2 INTREPID LOVEBIRDS Smooth sailing even after 70 yrs.
SHE WAS the love of his life — and almost his death.
Don Bee was just an 18-yearold sailor on the warship Intrepid in the middle of World War II when a Japanese kamikaze attack nearly killed him.
But it was also a lucky break: He got sent stateside while the fabled warship was repaired — sending him back into the arms of Eloise Lineman, the Pennsylvania sweetheart he’d met only a month before he shipped out.
On Saturday, the couple will renew their vows aboard the very same Intrepid — celebrating 70 years of marriage.
Bee had fallen in love at first sight on a blind date with Lineman in December 1943 — but he didn’t want to propose because he knew he was heading off to war.
“I saw Eloise and oh, my god, she was beautiful. Within 20 seconds I knew this is the girl I love,” said Don, 90. Eloise, 88, was equally smitten. “He was tall, dark and handsome,” she recalled.
But with Bee’s ship-out date looming, it wasn’t all smooth sailing.
“I didn’t want to be married because I thought, ‘What if I go out there and get killed?’ ” said Bee, who worked on the hangar deck — which always had a Japanese target painted on it.

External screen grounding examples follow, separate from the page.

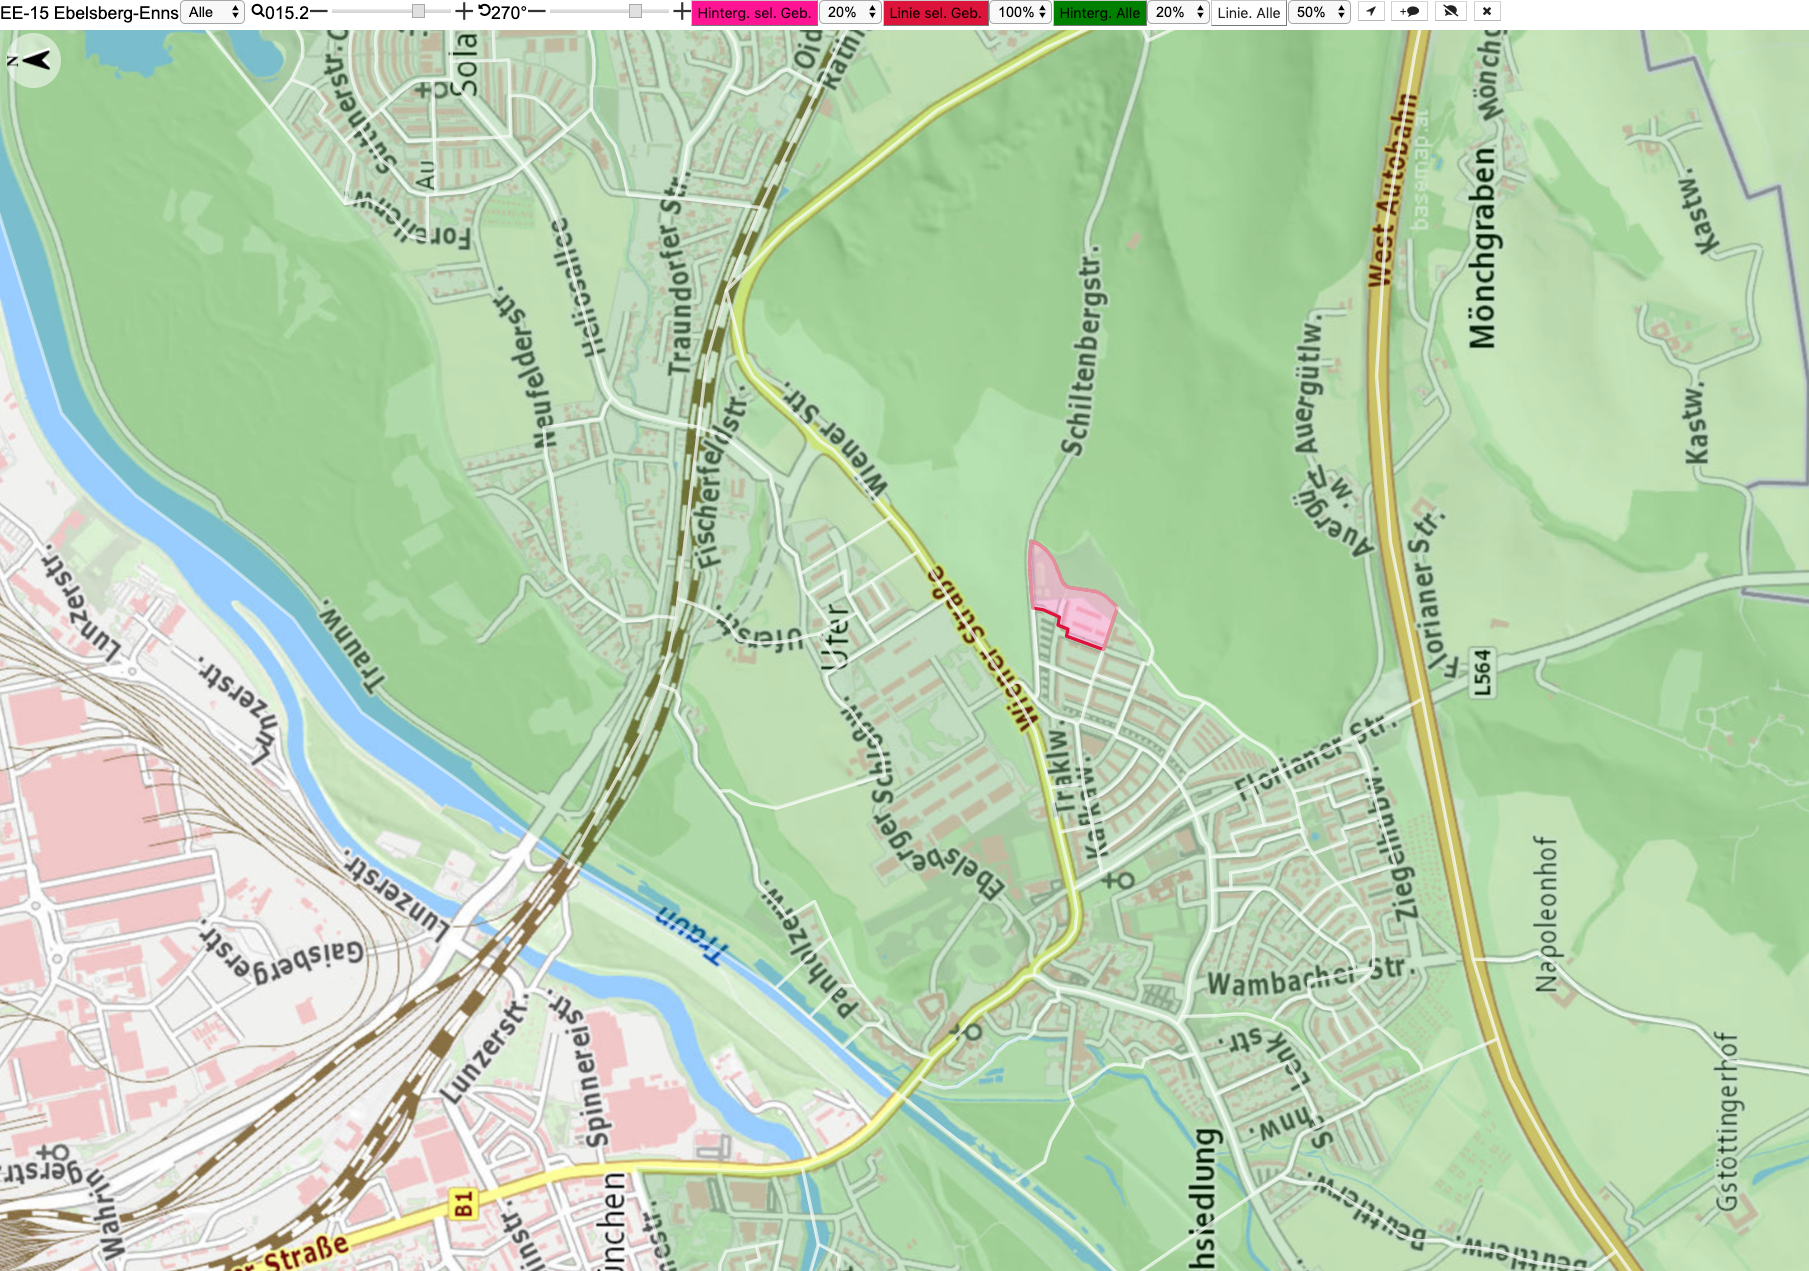Image resolution: width=1809 pixels, height=1271 pixels.
Task: Click the rotation plus sign
Action: [682, 12]
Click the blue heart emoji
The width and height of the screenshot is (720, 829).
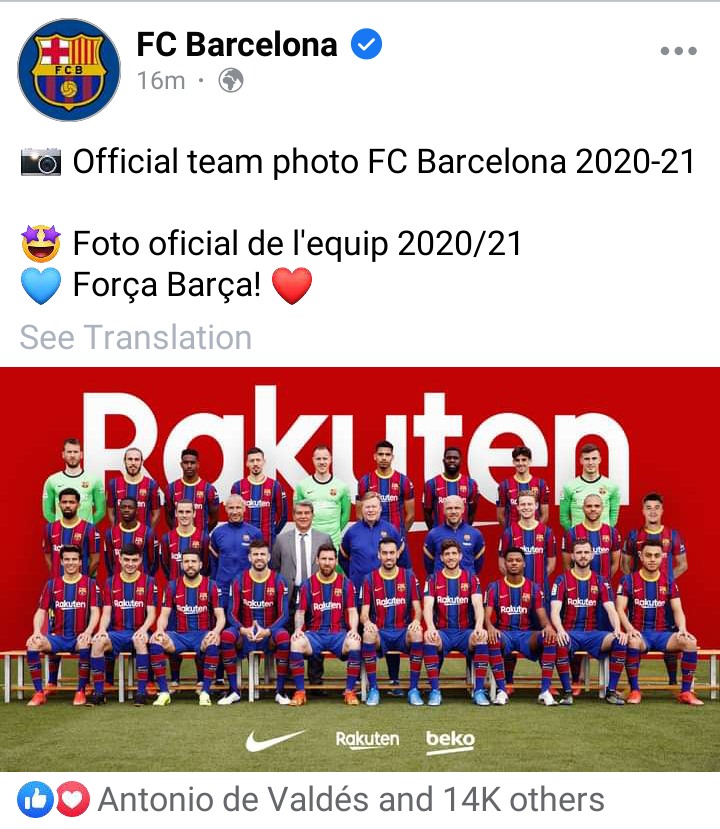point(41,286)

First, he survived a rocket attack.
Then, “all of the sudden I saw a white path coming toward the ship, it was a torpedo coming straight at us,” he said. “It hit right below me.”
Bee also survived the notorious suicide attack on the aircraft carrier on Nov. 25, 1944, which left 69 servicemen dead — but sent him back to Pennsylvania, where he quickly reconnected with his love.
They married on Jan. 27, 1945, Bee in his sailor’s suit.
“He got me an engagement ring and a wedding band at the same time,” said Eloise. “I bought a dress, I didn’t have a gown because our money was scarce. He bought me a white orchid and we did it all on Saturday.”
Two days later, Bee was headed back to the Pacific theater, where he remained until after V-J Day later that year.
It’s no surprise that the couple chose the Intrepid Sea, Air & Space Museum for the recommitment ceremony. Though the ship was a machine of death, it was also a love boat for the couple, which wrote each other every day.
“I’m fine and still being true, which I always will be,” Lineman wrote in one letter, which to this day still puts a smile on Bee’s face.
Seventy years later — through war, peace and four kids born and raised — Don and Eloise Bee remain anchored in love.
“Occasionally we had some differences, but before we go to sleep we patch things up,” said Don. “There’s a great healing to that when you say good night to your loved one that they know you mean it.”